Clinical Competencies – 12 Lead Interpretation

Those of you reading in the Massachusetts area know about the recent administrative requirement put fourth by the Office of Emergency Medical Services. The requirement states that all ALS providers in the Commonwealth must demonstrate a set of core competencies prior to December 31 2011. The memo can be read here. It is annoying. If you’re not from the Massachusetts area, feel free to read the memo from the Commonwealth’s OEMS. Let me know what you think. It would be cool to get some opinions from across the country. We all know we need to be able to interpret 12-Lead EKG’s. With that being said, I figured I’d take a few minutes to talk about a specific type of EKG’s that always have given me a problem.


There are two types of bundle branch blocks. You have your Right Bundle Branch Block (RBBB) and your (LBBB). It is a relatively simple concept to understand. When you have a bundle branch block, there is a delay in the conduction down the nerve pathways in the heart. We all know that stereotypical wide-complex QRS that is indicative of a BBB.

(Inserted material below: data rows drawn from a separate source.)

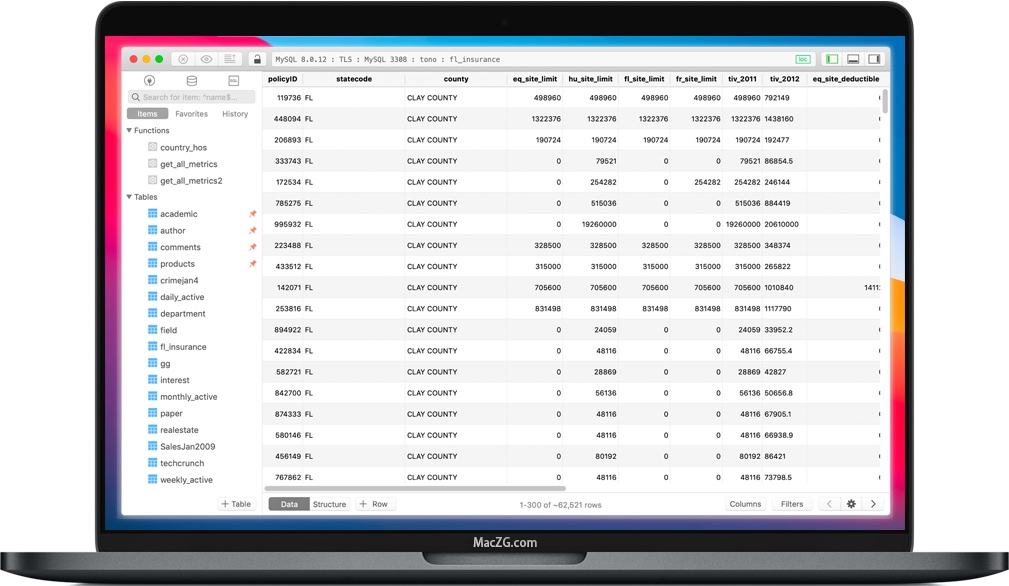Switch to the Structure tab

click(330, 504)
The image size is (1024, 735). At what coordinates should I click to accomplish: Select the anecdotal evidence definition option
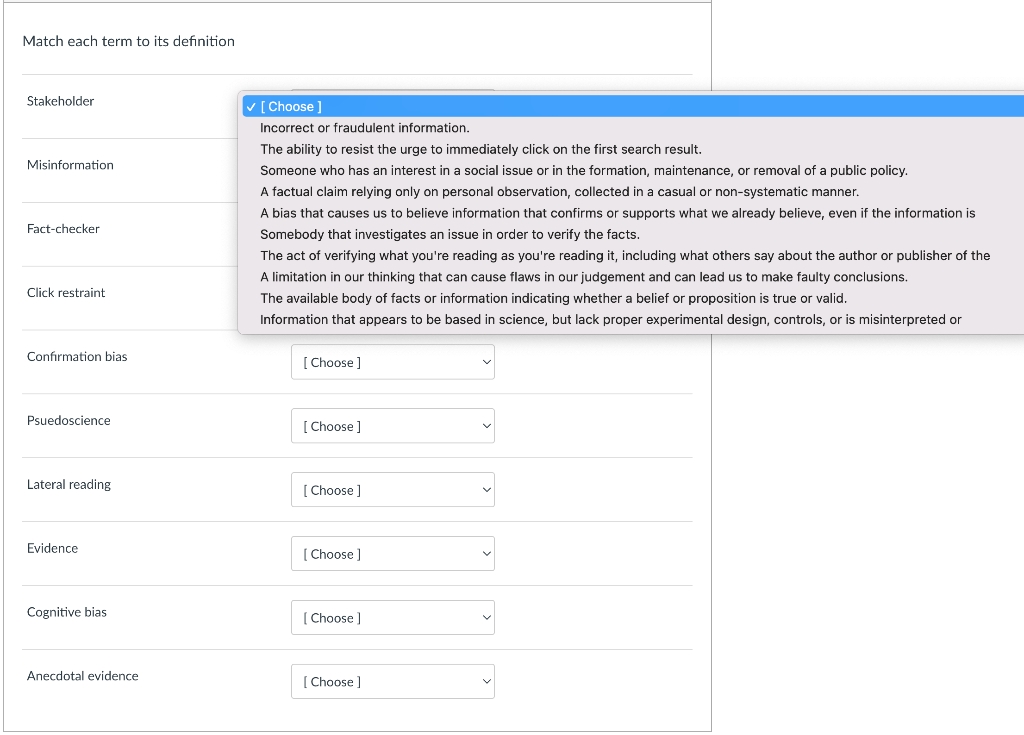click(500, 191)

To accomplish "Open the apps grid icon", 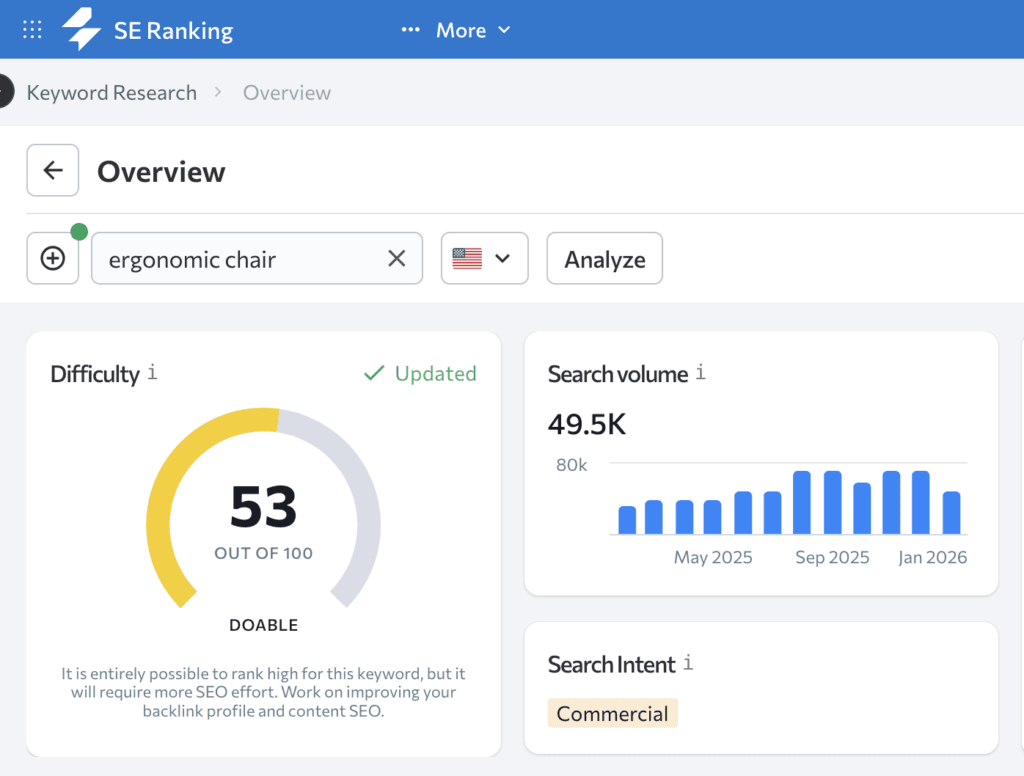I will (x=32, y=29).
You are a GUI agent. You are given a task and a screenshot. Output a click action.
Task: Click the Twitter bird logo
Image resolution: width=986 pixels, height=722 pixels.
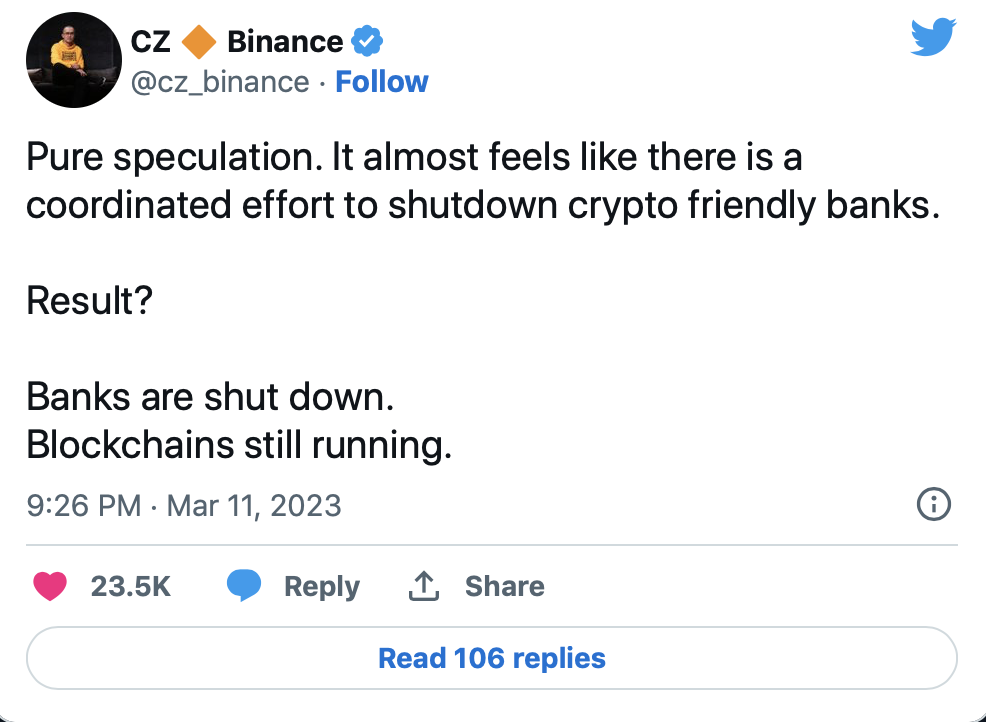tap(933, 39)
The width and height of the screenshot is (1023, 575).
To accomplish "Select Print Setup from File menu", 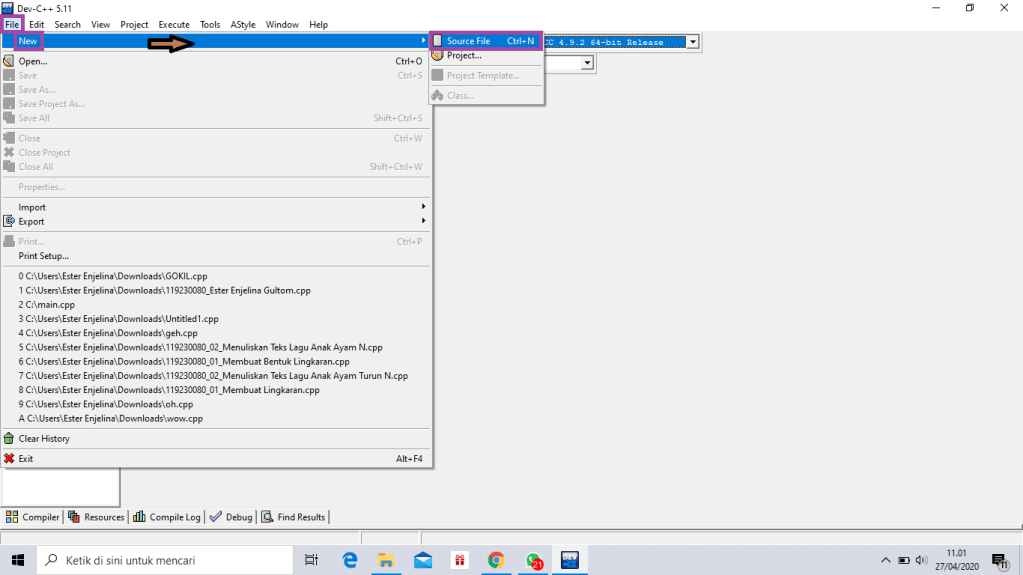I will tap(43, 256).
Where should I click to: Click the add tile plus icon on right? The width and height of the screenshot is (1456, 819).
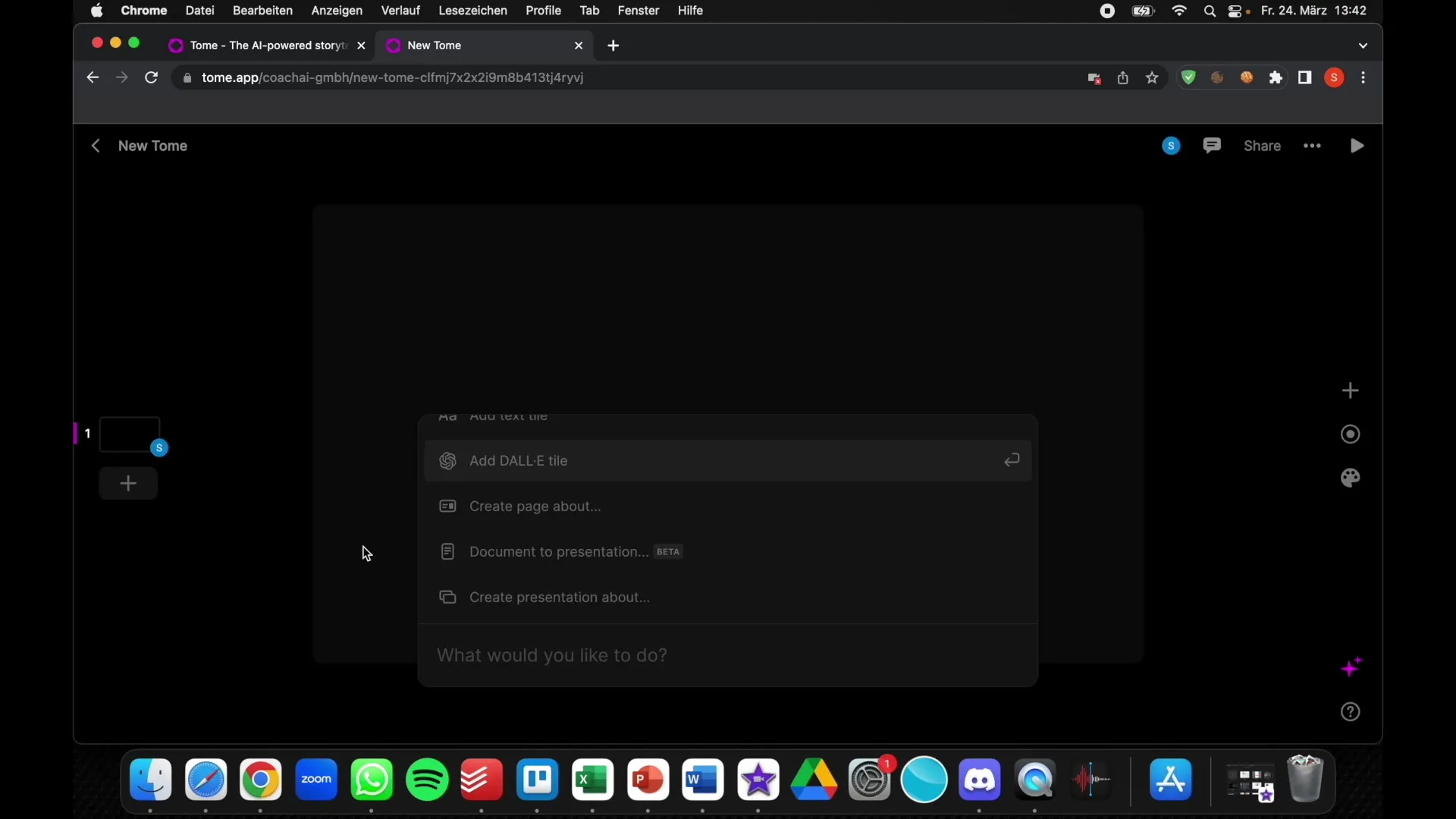pyautogui.click(x=1349, y=390)
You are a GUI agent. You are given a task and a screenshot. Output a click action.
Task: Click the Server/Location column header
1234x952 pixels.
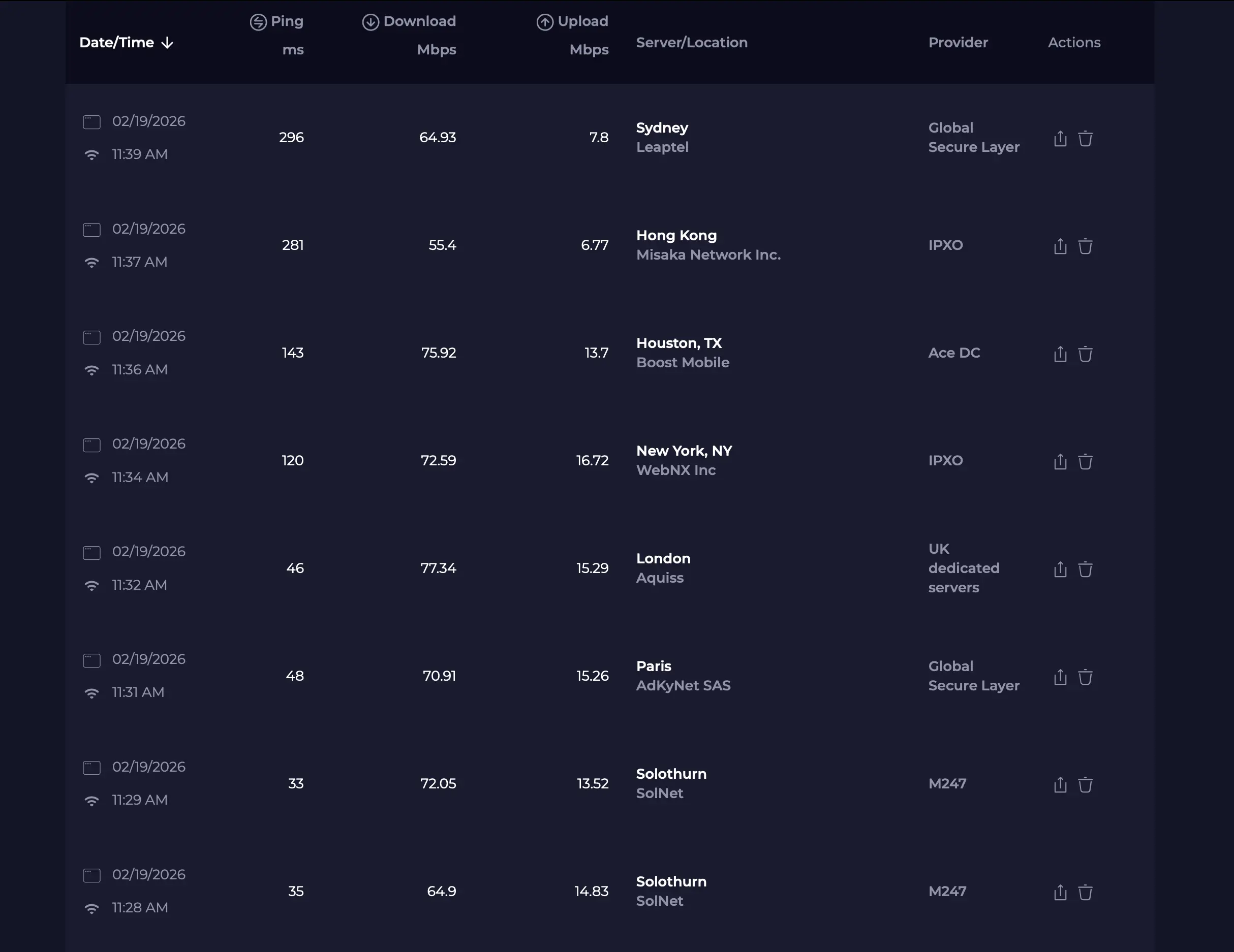692,42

Views of V1 and V6 with suspected LBBB

Left Bundle Branch Block.

The Left Bundle Branch Block is when conduction is delayed in the Left Bundle, thus causing delayed depolarization. A new onset of LBBB can be indicative of a possible AMI. In order to diagnose a LBBB you must meet the following diagnostic criteria:

  • QRS > 0.12 seconds.
  • Broad monomorphic R Waves in I and V6 with no Q waves.
  • Broad monomorphic S Waves in V1 and may have a small R wave.

In simple terms, the left ventricle depolarizes later than the right ventricle.

Left Bundle Branch Blocks, can also be indicative of AMI. Patients with a questionable new onset LBBB should be treated as AMI until proven otherwise. Of course, this is just the opinion of one paramedic. This blog should not take the place of previously established standard treatment protocols.

Also, LBBB is a classified as an ACS imitator. You want to make sure that you get serial EKG’s in any STEMI patient to monitor for trending. However, this is specifically important in those patients with suspected LBBB. According to (a subsidiary of Wikipedia), there is a scoring system that you can use to diagnose STEMI from a 12 Lead. However, this is not practical to the EMS environment due to time constraints and other factors. If you’re a geek like me, then you will defintaely find it interesting.

The Right Bundle Branch Block

In the RBBB the conduction in the bundle to the right ventricle is slow. as the right ventricle depolarizes, the left ventricle is often halfway finished and few counteracting electrical activity is left. The last electrical activity is to the right or towards lead V1. In RBBB the QRS complex in V1 is always markedly positive. In order to diagnose a RBBB you would need to look at lead V1 again, and have the following diagnostic criteria:

– QRS > 0.12 seconds.
– Slurred S wave in lead I and Lead V6.
– RSR’ pattern in V1 where R1 > R.

According to, STEMI Diagnosis in a RBBB is not as difficult. RBBB usually  affects re-polarization in leads V1-V3, these are usually not enough to diagnose ischemia.

That is just my two cents on a topic that I don’t feel was touched on enough when I was in Paramedic school. I am going to direct you to another blog, by clicking here. Its all EMS 12 Leads, all the time. It is a great resource for EMS case review when it comes to cardiology.

Until next time folks, stay safe out there!


One response to “Clinical Competencies – 12 Lead Interpretation

  1. Good stuff!

    I would modify that RBBB definition as only including rSR’ for the morphology in V1 misses the actual morphology definition:

    – Terminal R wave in V1

    So in V1 if you have anything “ending in an R” (e.g. qR, rR’, or RSR’) these all potentially candidates for RBBB.

    This is easy to picture because the right ventricle depolarizes last in RBBB (and slowly). We would expect the terminal axis (“second half of the QRS”) to then shift rightward and anteriorly. The slurred S in I/V6 show this late shift to the right and the terminal R wave in V1 shows the late anterior shift.